Purpose : Multiple risk factors contribute to the development of age-related macular degeneration (AMD), but less is known of the combined effect of these risk factors on the retinal pigment epithelium (RPE), the cell type first injured in the disease process. Here we investigated the combined effect of two risk factors – a drusen component (amyloid beta, Aβ) and oxidative stress on RPE in terms of expression of inflammatory mediators and complement genes using a polarized cell model of ARPE19.
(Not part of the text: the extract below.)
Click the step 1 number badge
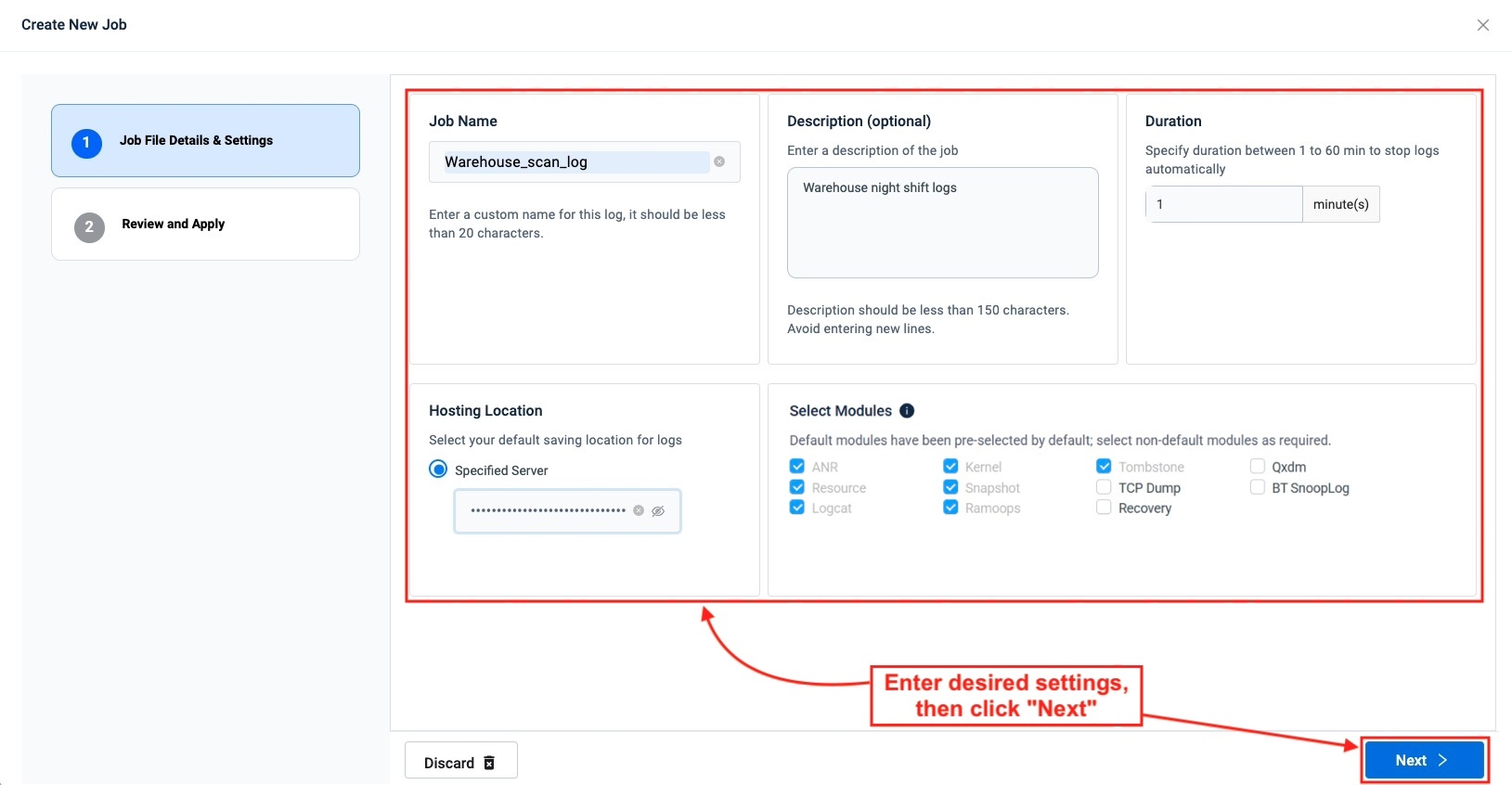This screenshot has width=1512, height=785. click(x=86, y=142)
Methods : To measure NF-κB activation, ARPE19/NF-κB-luciferase reporter cells were established and cultured on Transwell inserts to form a polarized monolayer. The cells were exposed on the apical surface to oxidative stressor H₂O₂ and/or basolaterally to oligomeric Aβ_1-40. Gene expression of inflammatory mediators (caspase-1, IL-18, IL-6, IL-8, MCP-1, TNF-α) and complement components (CD46, CD55, CD59, factor B, factor D, factor H, factor I, C3 and C5) was measured by quantitative polymerase chain reaction (PCR). Results were analyzed with Student’s t test and significance was set at p <0.05.
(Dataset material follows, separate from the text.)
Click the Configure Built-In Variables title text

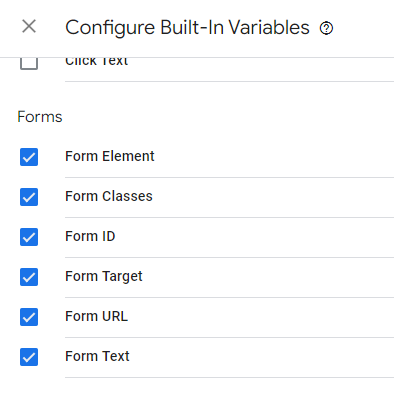(187, 27)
Results : The combined stimulation with H₂O₂ apically and Aβ basolaterally promoted NF-κB activation, upregulated IL-18 and MCP-1 (mean fold change normalized to control ± standard error of mean: 2.7±0.1, 3.8±0.3, and 1.5±0.0, respectively, N=3). Stimulation with Aβ or H₂O₂ alone induced an upregulation of IL-18 (2.4±0.5, 4.3±0.5, N=3) and exposure to H₂O₂ alone also caused NF-κB activation (2.6±0.3, N=3). Single stimulation had no effect on MCP-1 expression. Regarding the complement genes, the combined stimulation upregulated CD46, CD55, and C3 (1.5±0.1, 1.5±0.1, and 1.6±0.4, respectively), while stimulation with Aβ or H₂O₂ alone had no effect on any of complement components studied.

Conclusions : The combined effect of drusen component Aβ and oxidative stressor H₂O₂ achieved a greater effect on RPE compared to either stimulus alone. Our results suggest there may be a differential response to stimuli on the apical and basal surfaces and multiple risk factors may contribute to AMD disease processes through regulation of inflammatory and complement genes. Future studies will allow further insight into the interactions between risk factors to better understand AMD pathogenesis.

This is an abstract that was submitted for the 2016 ARVO Annual Meeting, held in Seattle, Wash., May 1-5, 2016.